D. Karakteristik Aswaja
Ada lima istilah utama yang diambil dari Al Qur’an dan
Hadits dalam menggambarkan karakteristik Ahlus sunnah wal jama’ah
sebagai landasan dalam bermasyarakat atau sering disebut dengan konsep Mabadiu
Khaira Ummat yakni sebuah gerakan untuk mengembangkan identitas dan
karakteristik anggota Nahdlatul ‘Ulama dengan pengaturan nilai-nilai mulia dari
konsep keagamaan Nahdlatul ‘Ulama, antara lain:
Tawassuth
berarti pertengahan, maksudnya menempatkan diri antara dua kutub dalam berbagai
masalah dan keadaan untuk mencapai kebenaran serta menghindari keterlanjuran ke
kiri atau ke kanan secara berlebihan
I’tidal berarti
tegak lurus, tidak condong ke kanan dan tidak condong ke kiri.I’tidal juga
berarti berlaku adil, tidak berpihak kecuali pada yang benar dan yang harus
dibela.
Tasamuih berarti sikap toleran pada pihak lain, lapang dada,
mengerti dan menghargai sikap pendirian dan kepentingan pihak lain tanpa
mengorbankan pendirian dan harga diri, bersedia berbeda pendapat, baik dalam
masalah keagamaan maupun masalah kebangsaan, kemasyarakatan, dan kebudayaan.
Tawazun berarti keseimbangan, tidak berat sebelah, tidak
kelebihan sesuatu unsur atau kekurangan unsur lain.
Amar ma’ruf
nahi munkar artinya menyeru dan mendorong berbuat baik yang bermanfaat bagi
kehidupan duniawi maupun ukhrawi, serta mencegah dan menghilangkan segala hal
yang dapat merugikan, merusak, merendahkan dan atau menjerumuskan nilai-nilai
moral keagamaan dan kemanusiaan.
BAB III
SIMPULAN
Aswaja
merupakan singkatan dari Ahlus Sunnah Wal Jamaah yang memiliki pengertian
sebagai komunitas orang-orang yang selalu berpedoman
kepada sunnah Nabi Muhammad SAW. dan jalan para sahabat beliau, baik dilihat
dari aspek akidah, agama, amal-amal lahiriyah, atau akhlak hati yang tidak hanya bergantung kepada al-Qur’an dan hadits, tapi juga mengapresiasi
dan mengakomodasi warisan pemikiran dan peradaban dari para sahabat dan
orang-orang salih yang sesuai dengan ajaran-ajaran Nabi.
Sejarah
Aswaja berawal dari kehidupan sosial politik sejak masa pemerintahan Sayyidinaa
‘Ali yang memiliki pengikut fanatis yang kemudian memiliki saingan dan
menjadikan kaum muslim terbagi dalam 3 golongan yang kemudian bertambah dengan
munculnya Jabariyah yang kemudian disaingi aliran Qodariyah dimana kemudian
berkembang menjadi aliran Mu’tazilah.
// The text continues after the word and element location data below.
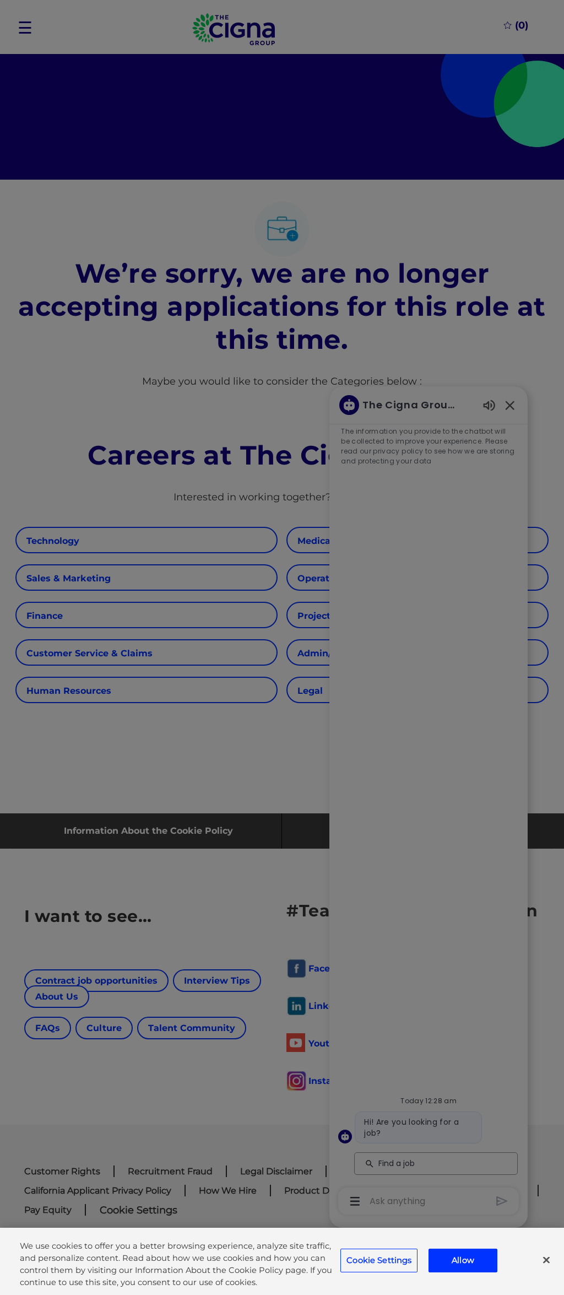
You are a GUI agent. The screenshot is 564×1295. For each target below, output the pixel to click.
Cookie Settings (378, 1260)
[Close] (546, 1260)
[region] (282, 1261)
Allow (463, 1260)
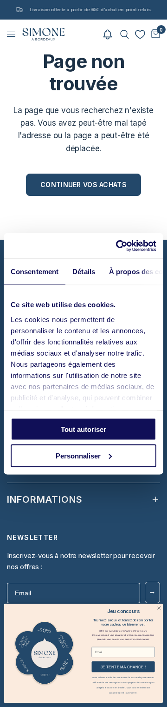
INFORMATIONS (45, 499)
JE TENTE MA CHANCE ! (123, 667)
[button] (107, 34)
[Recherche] (124, 34)
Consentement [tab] (34, 272)
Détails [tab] (83, 272)
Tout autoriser (83, 429)
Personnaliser (78, 455)
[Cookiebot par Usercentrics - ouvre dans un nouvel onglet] (117, 246)
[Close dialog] (158, 608)
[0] (154, 34)
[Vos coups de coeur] (140, 34)
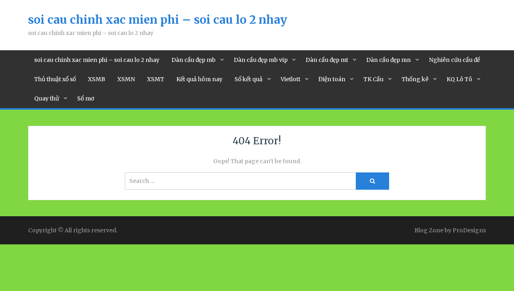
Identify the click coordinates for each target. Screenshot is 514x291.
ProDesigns (469, 230)
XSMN (126, 79)
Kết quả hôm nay (199, 79)
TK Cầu (373, 79)
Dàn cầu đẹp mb (193, 60)
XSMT (155, 79)
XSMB (96, 79)
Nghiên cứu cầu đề (454, 60)
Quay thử (46, 98)
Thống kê (415, 79)
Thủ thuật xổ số (55, 79)
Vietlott (290, 79)
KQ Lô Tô (459, 79)
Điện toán (331, 79)
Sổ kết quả (249, 79)
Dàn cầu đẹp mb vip (261, 60)
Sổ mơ (85, 98)
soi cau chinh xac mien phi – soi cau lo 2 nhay (157, 19)
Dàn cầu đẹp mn (388, 60)
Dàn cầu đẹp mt (327, 60)
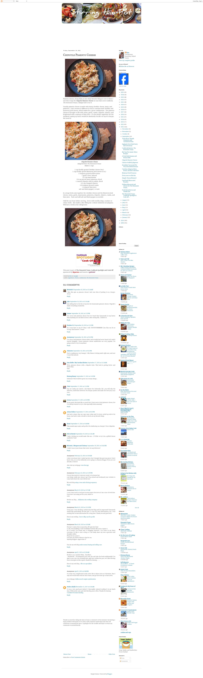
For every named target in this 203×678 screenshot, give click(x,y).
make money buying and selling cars (91, 544)
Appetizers (71, 277)
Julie (68, 301)
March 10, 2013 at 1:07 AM (82, 490)
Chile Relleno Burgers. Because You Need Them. (132, 500)
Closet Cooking (125, 529)
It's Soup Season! (132, 335)
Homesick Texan (126, 522)
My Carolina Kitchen (127, 462)
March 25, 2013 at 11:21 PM (83, 507)
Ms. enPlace (124, 497)
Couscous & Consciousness (128, 610)
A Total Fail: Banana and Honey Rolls (129, 156)
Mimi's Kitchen (125, 485)
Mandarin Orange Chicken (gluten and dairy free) (132, 297)
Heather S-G (70, 325)
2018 (122, 109)
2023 (122, 97)
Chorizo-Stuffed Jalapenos (130, 162)
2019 (122, 107)
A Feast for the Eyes (126, 316)
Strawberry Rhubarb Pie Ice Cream (131, 488)
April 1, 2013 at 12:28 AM (82, 552)
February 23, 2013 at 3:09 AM (83, 455)
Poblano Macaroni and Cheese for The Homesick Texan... (130, 186)
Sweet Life (124, 548)
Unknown (70, 351)
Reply (68, 296)
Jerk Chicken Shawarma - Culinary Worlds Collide (132, 327)
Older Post (112, 654)
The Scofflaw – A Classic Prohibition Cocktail (127, 564)
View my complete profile (127, 60)
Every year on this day (129, 175)
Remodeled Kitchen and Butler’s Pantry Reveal (131, 466)
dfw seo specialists (86, 563)
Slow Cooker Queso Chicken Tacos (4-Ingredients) (131, 579)
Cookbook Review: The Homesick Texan (129, 148)
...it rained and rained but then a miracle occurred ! (132, 454)
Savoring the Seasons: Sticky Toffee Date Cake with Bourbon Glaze (132, 421)
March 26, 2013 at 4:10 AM (82, 524)
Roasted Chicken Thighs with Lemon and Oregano (132, 602)
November (125, 131)
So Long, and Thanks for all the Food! (131, 477)
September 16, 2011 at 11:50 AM (79, 301)
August (124, 200)
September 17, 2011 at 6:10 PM (80, 400)
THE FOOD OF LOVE (127, 378)
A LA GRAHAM (125, 439)
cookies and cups (126, 632)
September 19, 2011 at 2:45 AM (85, 434)
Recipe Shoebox (125, 293)
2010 (122, 220)
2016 (122, 114)
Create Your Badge (122, 86)
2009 (122, 223)
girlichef (123, 397)
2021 (122, 102)
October (125, 134)
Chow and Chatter (126, 275)
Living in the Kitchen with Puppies (128, 473)
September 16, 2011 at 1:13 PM (81, 313)
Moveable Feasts (126, 598)
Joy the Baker (125, 390)
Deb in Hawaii (71, 434)
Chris (68, 386)
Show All (137, 507)
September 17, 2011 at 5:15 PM (80, 386)
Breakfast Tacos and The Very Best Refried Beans (130, 165)
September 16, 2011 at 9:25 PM (84, 337)
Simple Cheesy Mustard (129, 178)
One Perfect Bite (126, 450)
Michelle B (70, 289)
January (125, 217)
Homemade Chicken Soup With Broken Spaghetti (128, 373)
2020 (122, 104)
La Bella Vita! (125, 286)
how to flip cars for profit (87, 517)
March (124, 212)
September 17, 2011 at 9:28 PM (80, 423)
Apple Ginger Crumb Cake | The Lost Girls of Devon (132, 401)
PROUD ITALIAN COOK (127, 371)
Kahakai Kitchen (126, 345)
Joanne (69, 313)
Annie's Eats (124, 569)
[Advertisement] (101, 35)
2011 (122, 127)
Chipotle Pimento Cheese (129, 160)
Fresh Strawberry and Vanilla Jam (129, 190)
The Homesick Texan (92, 277)
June (123, 205)
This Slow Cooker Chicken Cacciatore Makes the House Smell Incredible (129, 516)
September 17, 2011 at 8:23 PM (85, 412)
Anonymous (70, 337)
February (125, 215)
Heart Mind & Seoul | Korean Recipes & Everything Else (127, 410)
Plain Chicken (125, 575)
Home (89, 654)
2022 (122, 99)
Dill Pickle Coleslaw (126, 531)
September (125, 136)
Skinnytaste (124, 513)
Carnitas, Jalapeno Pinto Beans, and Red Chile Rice (130, 169)
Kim (128, 52)
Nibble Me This (125, 323)
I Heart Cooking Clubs (127, 334)
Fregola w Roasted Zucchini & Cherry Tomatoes (132, 308)
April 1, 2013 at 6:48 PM (82, 571)
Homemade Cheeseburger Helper (131, 381)
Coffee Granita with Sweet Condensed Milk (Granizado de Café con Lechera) (129, 269)
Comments (124, 661)
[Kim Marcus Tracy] (123, 84)
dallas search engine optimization (85, 579)
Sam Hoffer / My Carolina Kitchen (77, 362)
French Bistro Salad (126, 536)
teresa (69, 400)
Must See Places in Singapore (131, 277)
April (124, 210)
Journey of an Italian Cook (128, 428)
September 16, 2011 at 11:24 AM (83, 289)
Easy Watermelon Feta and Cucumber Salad (128, 392)
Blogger (109, 674)
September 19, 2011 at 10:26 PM (97, 445)
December (125, 129)
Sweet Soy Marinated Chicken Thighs (127, 557)
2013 (122, 122)
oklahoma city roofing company (87, 499)
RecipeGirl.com (125, 541)
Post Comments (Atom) (78, 657)
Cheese (77, 277)
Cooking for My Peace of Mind (128, 587)
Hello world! (124, 412)
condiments (82, 277)
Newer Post (67, 654)
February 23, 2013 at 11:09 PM (84, 473)
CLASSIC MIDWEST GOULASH (130, 442)
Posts (122, 658)
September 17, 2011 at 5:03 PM (86, 376)
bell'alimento (125, 562)
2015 (122, 117)
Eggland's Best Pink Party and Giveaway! (130, 144)
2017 (122, 112)
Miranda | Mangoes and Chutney (77, 445)
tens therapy (85, 465)
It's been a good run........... (131, 362)
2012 (122, 124)
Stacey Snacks (125, 304)
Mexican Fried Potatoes (129, 173)
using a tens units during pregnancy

Seorang pembesar Mu’tazilah kemudian
keluar dari paham Mu’tazilah dan membentuk aliran baru yang mengembalikan pada
prinsip ajaran Nabi. Inilah paham aliran Aswaja yang kemudian berkembang ke
seluruh penjuru dunia termasuk ke Indonesia.
Aswaja memiliki 4 Prinsip dasar yang
mencakup 4 bidang kehidupan yaitu Aqidah, Istinbath Al-hukm, Tasawwuf dan
sosial politik.
DAFTAR
PUSTAKA
Andim,Fauzul.2013. Aswaja Menurut KH
Hasyim Asy'ari dan KH Aqil Sirodj.http//: Abimanyu Blora Aswaja Menurut KH Hasyim Asy'ari dan KH Aqil
Sirodj.html. Diakses 14 Maret 2016.
Alim,
Achmad Miftachul.2014. PENGERTIAN ASWAJA, KARAKTERISTIK,
PRINSIP, EKSISTENSI DALAM KEHIDUPAN MODERN.http //: PENGERTIAN ASWAJA,
KARAKTERISTIK, PRINSIP, EKSISTENSI DALAM KEHIDUPAN MODERN - Materi
Lengkap.html. Diakses 14 Maret 2016.
No
Name.2014. Sejarah Lengkap Ahlussunnah wal Jamaah (Aswaja).http//: Sejarah Lengkap
Ahlussunnah wal Jamaah (Aswaja) _ Islam Cendekia.html.Diakses 14 Maret 2016.